━━━ SUPPLIED ENTRIES ━━━

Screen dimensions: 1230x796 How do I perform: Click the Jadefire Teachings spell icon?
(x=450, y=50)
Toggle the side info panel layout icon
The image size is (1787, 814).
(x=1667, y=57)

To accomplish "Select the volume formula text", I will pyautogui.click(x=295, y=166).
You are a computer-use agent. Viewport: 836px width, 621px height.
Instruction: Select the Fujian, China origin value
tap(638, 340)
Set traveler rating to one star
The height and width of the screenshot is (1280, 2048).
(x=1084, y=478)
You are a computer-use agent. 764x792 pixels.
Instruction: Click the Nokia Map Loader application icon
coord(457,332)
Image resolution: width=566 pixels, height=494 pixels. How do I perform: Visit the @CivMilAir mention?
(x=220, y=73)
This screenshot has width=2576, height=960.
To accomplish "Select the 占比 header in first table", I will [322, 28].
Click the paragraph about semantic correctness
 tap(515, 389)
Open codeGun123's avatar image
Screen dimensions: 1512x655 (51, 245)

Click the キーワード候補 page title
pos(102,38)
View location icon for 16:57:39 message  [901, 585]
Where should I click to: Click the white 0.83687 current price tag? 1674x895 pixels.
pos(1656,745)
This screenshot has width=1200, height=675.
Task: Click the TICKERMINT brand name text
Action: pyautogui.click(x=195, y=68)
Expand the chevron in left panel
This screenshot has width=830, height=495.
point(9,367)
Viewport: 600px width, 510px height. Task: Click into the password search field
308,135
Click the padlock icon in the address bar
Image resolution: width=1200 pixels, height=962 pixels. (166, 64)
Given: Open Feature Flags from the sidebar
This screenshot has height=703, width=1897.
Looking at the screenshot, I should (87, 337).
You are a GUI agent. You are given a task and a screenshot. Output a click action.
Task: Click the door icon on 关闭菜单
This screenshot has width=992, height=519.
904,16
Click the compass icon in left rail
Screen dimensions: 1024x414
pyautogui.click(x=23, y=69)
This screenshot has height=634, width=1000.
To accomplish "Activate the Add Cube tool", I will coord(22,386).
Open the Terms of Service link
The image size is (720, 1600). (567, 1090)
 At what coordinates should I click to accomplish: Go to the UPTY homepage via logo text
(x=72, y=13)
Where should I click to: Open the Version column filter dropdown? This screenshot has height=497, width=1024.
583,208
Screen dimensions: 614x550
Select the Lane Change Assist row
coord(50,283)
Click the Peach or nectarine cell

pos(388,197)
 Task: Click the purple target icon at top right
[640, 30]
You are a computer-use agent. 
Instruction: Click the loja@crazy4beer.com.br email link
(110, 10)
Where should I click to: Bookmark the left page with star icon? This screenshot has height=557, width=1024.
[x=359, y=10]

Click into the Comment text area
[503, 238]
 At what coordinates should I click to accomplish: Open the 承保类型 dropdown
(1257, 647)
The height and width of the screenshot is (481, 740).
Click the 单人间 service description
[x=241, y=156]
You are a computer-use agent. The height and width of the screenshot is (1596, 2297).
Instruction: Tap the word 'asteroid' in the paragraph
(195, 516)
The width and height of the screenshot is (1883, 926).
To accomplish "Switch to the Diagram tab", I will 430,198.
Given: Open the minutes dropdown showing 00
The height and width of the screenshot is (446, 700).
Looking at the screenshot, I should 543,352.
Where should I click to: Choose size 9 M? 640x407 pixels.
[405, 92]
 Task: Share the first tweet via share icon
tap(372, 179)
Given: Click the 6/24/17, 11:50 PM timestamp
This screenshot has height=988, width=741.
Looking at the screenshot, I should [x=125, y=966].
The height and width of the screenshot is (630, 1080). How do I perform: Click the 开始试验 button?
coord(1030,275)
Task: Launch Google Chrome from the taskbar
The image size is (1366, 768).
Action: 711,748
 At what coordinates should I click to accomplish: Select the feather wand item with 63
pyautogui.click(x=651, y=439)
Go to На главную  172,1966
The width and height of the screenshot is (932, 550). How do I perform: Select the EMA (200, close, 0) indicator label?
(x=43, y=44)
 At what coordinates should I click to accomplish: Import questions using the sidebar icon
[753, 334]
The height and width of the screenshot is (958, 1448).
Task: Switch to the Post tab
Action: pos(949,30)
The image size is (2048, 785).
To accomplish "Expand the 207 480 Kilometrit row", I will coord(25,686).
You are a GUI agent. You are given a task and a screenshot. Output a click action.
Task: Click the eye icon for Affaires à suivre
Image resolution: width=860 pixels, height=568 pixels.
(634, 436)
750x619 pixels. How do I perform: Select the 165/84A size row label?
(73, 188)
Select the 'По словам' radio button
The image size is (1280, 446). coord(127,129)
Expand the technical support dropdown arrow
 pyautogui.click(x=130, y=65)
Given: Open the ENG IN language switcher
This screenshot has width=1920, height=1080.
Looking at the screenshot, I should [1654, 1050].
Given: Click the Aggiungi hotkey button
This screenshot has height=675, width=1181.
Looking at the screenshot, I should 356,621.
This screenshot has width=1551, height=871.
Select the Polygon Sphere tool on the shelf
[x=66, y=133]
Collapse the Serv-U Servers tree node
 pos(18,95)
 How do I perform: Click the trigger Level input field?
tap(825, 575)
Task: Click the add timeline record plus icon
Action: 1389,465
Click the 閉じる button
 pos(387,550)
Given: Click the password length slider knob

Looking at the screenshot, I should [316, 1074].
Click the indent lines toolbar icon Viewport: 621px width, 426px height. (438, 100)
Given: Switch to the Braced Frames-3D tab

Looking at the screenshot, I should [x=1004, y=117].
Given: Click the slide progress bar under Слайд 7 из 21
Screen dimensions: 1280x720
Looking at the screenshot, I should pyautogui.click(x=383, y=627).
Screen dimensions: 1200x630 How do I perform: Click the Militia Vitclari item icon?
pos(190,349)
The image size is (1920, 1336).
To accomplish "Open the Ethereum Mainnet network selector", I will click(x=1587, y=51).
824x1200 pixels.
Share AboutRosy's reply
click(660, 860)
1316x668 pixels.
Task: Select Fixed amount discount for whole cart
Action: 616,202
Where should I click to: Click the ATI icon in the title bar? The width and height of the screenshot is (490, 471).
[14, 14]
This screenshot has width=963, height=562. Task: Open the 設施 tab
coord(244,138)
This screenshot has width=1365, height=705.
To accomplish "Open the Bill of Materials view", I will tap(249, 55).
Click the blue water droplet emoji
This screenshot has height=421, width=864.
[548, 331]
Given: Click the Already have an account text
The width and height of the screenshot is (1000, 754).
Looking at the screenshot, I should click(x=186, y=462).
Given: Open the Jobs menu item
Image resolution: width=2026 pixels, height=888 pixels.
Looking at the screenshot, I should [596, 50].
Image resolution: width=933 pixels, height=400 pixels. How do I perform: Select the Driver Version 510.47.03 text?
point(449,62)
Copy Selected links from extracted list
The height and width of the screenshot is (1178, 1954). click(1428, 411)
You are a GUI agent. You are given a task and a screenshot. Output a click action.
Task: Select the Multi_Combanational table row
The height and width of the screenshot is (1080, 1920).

━━━

§ PROBLEM TO WORK ON: Reproduce the lines between the one holding "This screenshot has width=963, height=562." and the one holding "Looking at the screenshot, I should click(x=186, y=462).", inclusive.

§ THE RESPONSE:
This screenshot has width=963, height=562. Task: Open the 設施 tab
coord(244,138)
This screenshot has width=1365, height=705.
To accomplish "Open the Bill of Materials view", I will tap(249, 55).
Click the blue water droplet emoji
This screenshot has height=421, width=864.
[548, 331]
Given: Click the Already have an account text
The width and height of the screenshot is (1000, 754).
Looking at the screenshot, I should click(x=186, y=462).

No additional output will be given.